The commission announced the most recent recall May 26. It was for about 12,500 Can-Am Mini DS ATVs for model years 2008 through 2015. The sizes of the engines on these youth model ATVs range from 70 cubic centimeters and 90 cubic centimeters. On both sides of the vehicle is the marking “Can-Am DS.”
“The youth ATVs fail to meet performance requirements of the federal ATV standard for maximum unrestricted speed and parking brakes, posing a crash hazard,” according to a commission statement. “Model year 2008 through 2014 DS 70 ATVs fail to meet requirements pertaining to the unrestricted maximum speed of the vehicle. Model years 2008 through 2015 DS 70 and DS 90 ATVs fail to meet requirements pertaining to parking brakes.”
The commission urges consumers to “immediately stop using the recalled ATVs and contact a BRP dealer to schedule a free repair. BRP is notifying registered consumers directly.”
The Can-Am recall is the second that the commission announced in 2015. In February, the agency announced the recall of more than 300 high-speed amphibious vehicles, including the Gibbs Quadski, which is a one-seater, and Quadski XL, which is a two-seater. These products operate as an ATV on land and as a watercraft.
“The handlebar can fail while the vehicle is in operation, causing the operator to lose control of the steering and braking system of the vehicle, posing a risk of injury,” according to the CPSC.

- [RECORDS SHOWN]
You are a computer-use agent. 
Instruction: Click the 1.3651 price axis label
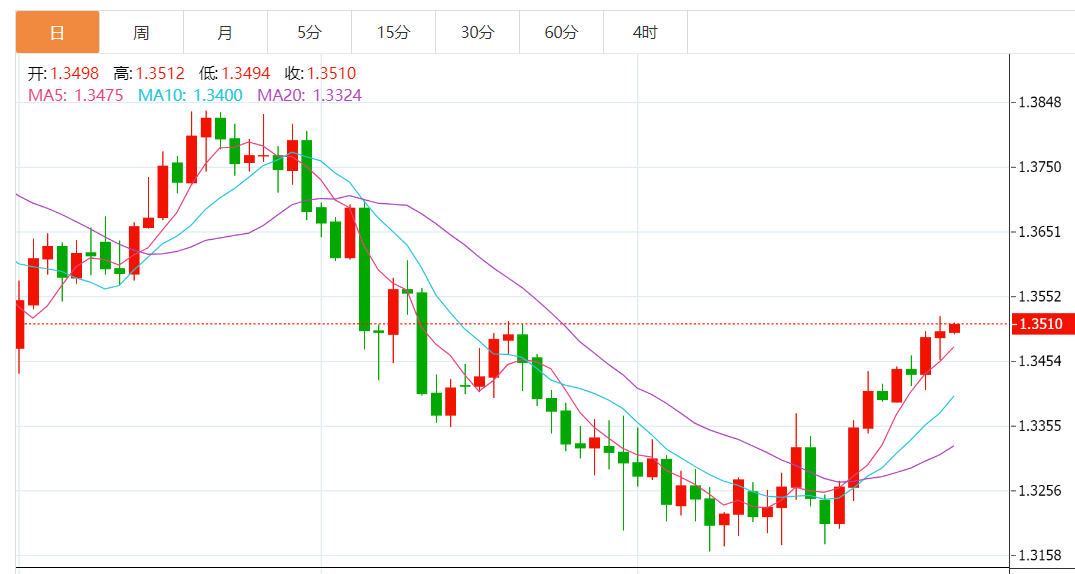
* * *
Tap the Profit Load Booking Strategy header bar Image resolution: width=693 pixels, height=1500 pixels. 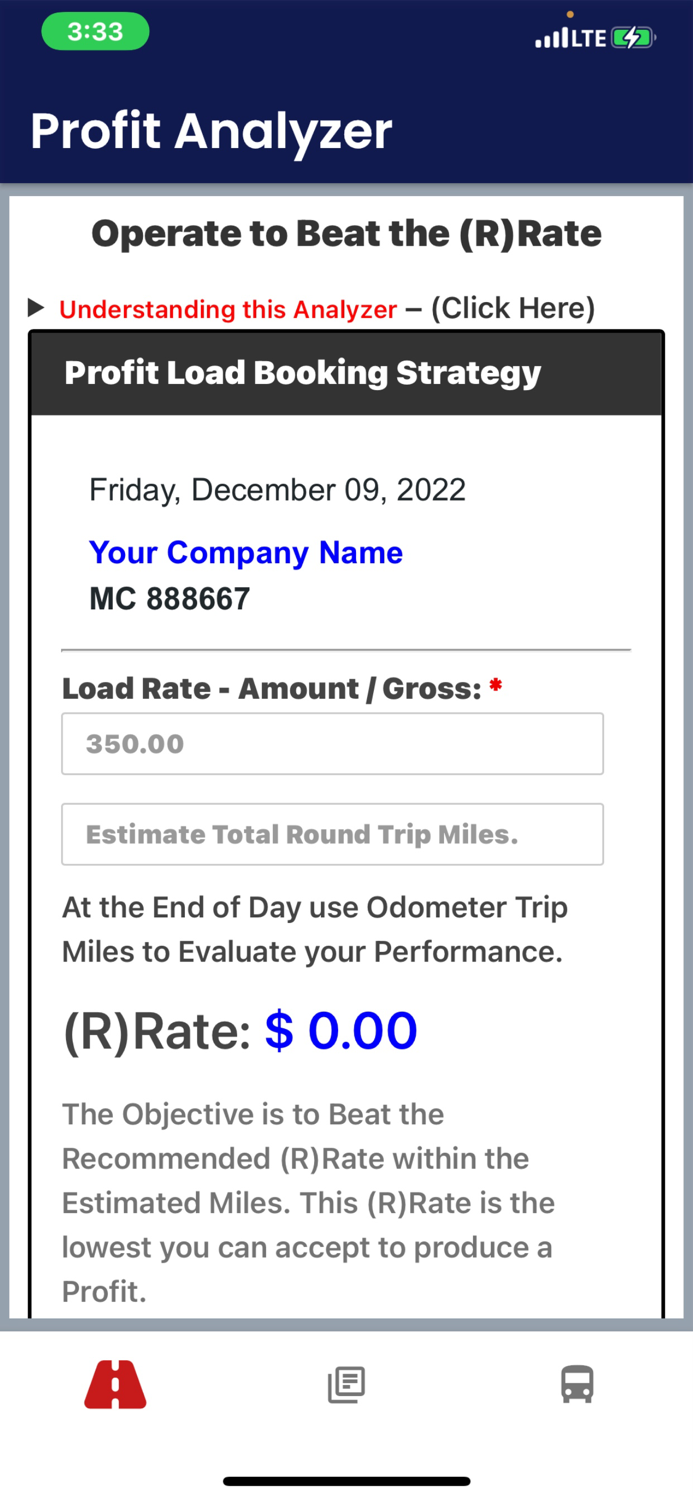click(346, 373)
==
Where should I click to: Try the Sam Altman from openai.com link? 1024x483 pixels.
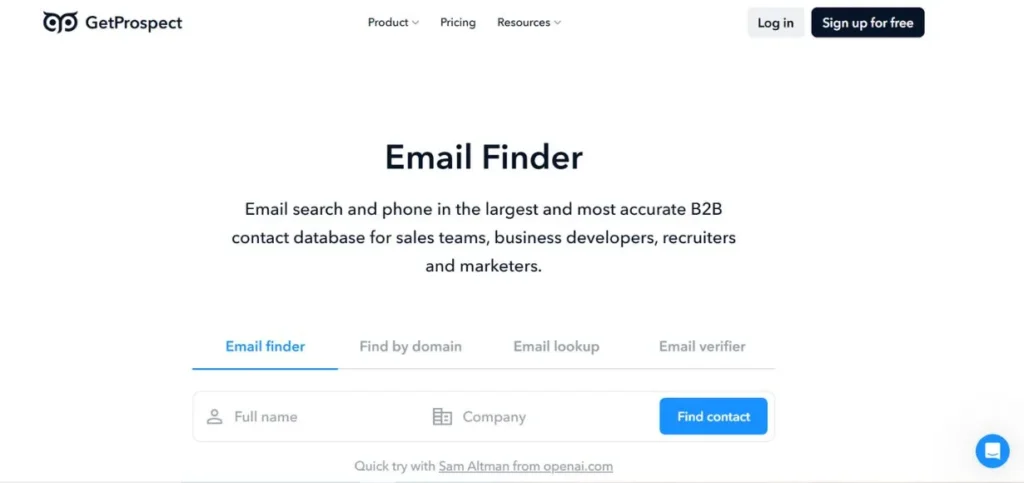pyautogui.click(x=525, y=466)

- [GIVEN REQUEST A]
According to the ATV recall article, about how many Can-Am Mini DS ATVs were recalled?
- [GIVEN REQUEST B]
Continue the ATV recall article from its last sentence.
The entries have no connection to the ATV recall article.

- [TASK ANSWER A]
About 12,500.

- [TASK ANSWER B]
The commission further reported, “The recalled vehicles have HIN numbers ranging from US-GSA601J213 though US-GSAJ1048C414 on Quadski and US-GSAJ5001J213 though US-GSAM5203H415 on Quadski XL. HIN numbers are printed on a plate located on the right rear corner of the vehicle. Brand and model names are printed on the back panel and on the side of the vehicle.”
The commission, as it did with the BRP ATV, recommended that consumers stop using the vehicle and to take it to an authorized dealer for “a repair at no cost.”
Two ATV recalls took place in October 2014. The first pertained to more than 500 2013, 2014 and 2015 KYMCO MXU 700 ATVs, including standard, LE and Camo versions.
The commission described the KYMCO hazard as follows: “In hot environments or high elevations, the fuel cap can fail to vent properly, causing the fuel to heat up and pressure to build up in the tank. The pressure can cause the fuel tank to rupture or the fuel to boil out of the tank onto the operator or hot engine, resulting in burns to the operator or a fire.”
In addition to ceasing to use the vehicle and to take it to a KYMCO dealer for repair, the commission advised, “The original gas caps must be collected by the dealer to confirm the repair.”
Rounding out the four CPSC-announced ATV recalls since the fall was the announcement in regard to about 40,000 of the Arctic Cat single-rider and 2 UP style ATVs for model years 2008 and 2009.
“Components in the front gear case can fail, posing a risk of loss of control and crash hazard,” according to the commission, which further explained, “All model year 2008 Arctic Cat ATVs with 400 cubic centimeter and larger engines are being recalled. Model year 2009 Arctic Cat ATVs with 400 cubic centimeter and larger engines and with production numbers within the following ranges are being recalled: 200001 through 203861, 808001 through 808137, and X25082 through X30243.”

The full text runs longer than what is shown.